Stored items:
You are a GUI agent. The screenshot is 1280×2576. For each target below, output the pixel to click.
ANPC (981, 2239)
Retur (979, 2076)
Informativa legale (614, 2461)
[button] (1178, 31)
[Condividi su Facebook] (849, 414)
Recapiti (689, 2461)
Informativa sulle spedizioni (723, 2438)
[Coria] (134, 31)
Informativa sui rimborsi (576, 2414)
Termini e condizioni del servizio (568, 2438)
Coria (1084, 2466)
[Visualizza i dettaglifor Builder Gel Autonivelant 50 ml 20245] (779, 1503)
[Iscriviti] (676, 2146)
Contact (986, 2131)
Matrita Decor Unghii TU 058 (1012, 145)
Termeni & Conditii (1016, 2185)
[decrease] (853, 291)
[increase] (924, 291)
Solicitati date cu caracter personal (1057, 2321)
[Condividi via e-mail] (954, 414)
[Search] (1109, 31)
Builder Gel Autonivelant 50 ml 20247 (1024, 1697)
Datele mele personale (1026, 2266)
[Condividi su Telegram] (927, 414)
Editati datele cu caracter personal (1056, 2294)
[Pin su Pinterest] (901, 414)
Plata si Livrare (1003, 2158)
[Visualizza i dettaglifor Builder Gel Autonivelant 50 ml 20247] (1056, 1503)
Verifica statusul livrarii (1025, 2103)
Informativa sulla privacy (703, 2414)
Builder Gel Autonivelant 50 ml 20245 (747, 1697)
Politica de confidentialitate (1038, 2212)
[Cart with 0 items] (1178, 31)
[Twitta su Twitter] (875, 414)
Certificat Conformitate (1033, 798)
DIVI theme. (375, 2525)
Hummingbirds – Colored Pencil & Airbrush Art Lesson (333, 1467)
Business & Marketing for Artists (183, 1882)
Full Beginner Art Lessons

What to work on :: Transcribe the lines above between the line holding "Termeni & Conditii (1016, 2185)" and the line holding "DIVI theme. (375, 2525)", inclusive, exactly as they stand and with nothing added.

Exercise answer ::
Termeni & Conditii (1016, 2185)
[decrease] (853, 291)
[increase] (924, 291)
Solicitati date cu caracter personal (1057, 2321)
[Condividi via e-mail] (954, 414)
[Search] (1109, 31)
Builder Gel Autonivelant 50 ml 20247 (1024, 1697)
Datele mele personale (1026, 2266)
[Condividi su Telegram] (927, 414)
Editati datele cu caracter personal (1056, 2294)
[Pin su Pinterest] (901, 414)
Plata si Livrare (1003, 2158)
[Visualizza i dettaglifor Builder Gel Autonivelant 50 ml 20247] (1056, 1503)
Verifica statusul livrarii (1025, 2103)
Informativa sulla privacy (703, 2414)
Builder Gel Autonivelant 50 ml 20245 (747, 1697)
Politica de confidentialitate (1038, 2212)
[Cart with 0 items] (1178, 31)
[Twitta su Twitter] (875, 414)
Certificat Conformitate (1033, 798)
DIVI theme. (375, 2525)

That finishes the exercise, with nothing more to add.